Approvals & Authorizations (Preventive)
- Written policies and procedures
- Limits to authority
- Supporting documentation
- Question unusual items
- No "rubber stamps"
- No signing of blank forms
Authorization is the delegation of authority that may be general or specific. Giving a department permission to expend funds from an approved budget is an example of general authorization. Specific authorization applies to individual transactions: it requires the signature or electronic approval of a transaction by a person with approval authority.
Approval of a transaction means that the approver has reviewed the supporting documentation and is satisfied that the transaction is appropriate, accurate and complies with applicable laws, regulations, policies and procedures.

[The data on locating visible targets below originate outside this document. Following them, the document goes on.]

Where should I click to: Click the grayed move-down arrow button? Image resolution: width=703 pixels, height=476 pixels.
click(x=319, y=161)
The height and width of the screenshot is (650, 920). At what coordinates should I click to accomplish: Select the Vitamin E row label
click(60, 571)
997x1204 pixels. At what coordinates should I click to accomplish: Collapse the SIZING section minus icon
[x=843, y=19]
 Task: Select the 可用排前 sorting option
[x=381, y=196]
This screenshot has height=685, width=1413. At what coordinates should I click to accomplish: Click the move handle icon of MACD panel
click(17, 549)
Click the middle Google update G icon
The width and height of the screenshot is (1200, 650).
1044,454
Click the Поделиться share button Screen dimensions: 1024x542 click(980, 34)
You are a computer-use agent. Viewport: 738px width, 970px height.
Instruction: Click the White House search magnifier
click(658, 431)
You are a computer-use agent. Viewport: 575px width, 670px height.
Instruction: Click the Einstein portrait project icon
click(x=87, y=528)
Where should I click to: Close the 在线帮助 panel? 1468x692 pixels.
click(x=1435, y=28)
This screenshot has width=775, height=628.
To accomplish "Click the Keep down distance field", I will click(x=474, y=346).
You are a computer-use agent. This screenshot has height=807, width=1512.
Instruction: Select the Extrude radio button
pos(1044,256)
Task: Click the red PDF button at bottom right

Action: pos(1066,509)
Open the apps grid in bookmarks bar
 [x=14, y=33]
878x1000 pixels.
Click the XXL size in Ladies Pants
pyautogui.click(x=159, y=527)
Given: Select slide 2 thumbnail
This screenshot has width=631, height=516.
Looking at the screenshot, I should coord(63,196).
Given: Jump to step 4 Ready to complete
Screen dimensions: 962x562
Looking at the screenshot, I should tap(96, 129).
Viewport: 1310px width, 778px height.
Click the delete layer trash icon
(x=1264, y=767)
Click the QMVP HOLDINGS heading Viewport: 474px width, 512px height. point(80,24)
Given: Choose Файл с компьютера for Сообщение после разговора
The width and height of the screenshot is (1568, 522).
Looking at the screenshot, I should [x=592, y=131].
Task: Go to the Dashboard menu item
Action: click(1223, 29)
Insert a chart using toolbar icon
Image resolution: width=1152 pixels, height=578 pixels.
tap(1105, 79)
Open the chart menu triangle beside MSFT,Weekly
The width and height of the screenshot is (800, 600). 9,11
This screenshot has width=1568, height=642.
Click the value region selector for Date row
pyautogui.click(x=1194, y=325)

- Approvers should review supporting documentation, question unusual items and make sure that necessary information is present to justify the transaction. Most are reviewed on a post-audit basis.
- Signing blank forms should never be allowed.
Levels of Approval
Approval authority may be linked to specific dollar levels. Transactions that exceed the specified dollar level would require approval from a higher authority. A department's approval levels should be specified in a departmental policies and procedures manual or an accountability matrix.
- Under no circumstance should an approver tell someone to sign the approver's name on the approver's behalf.
- Similarly, under no circumstance should an approver with electronic approval authority share the password with another person.
- To ensure proper segregation of duties, the person initiating a transaction should not be the person who approves the transaction.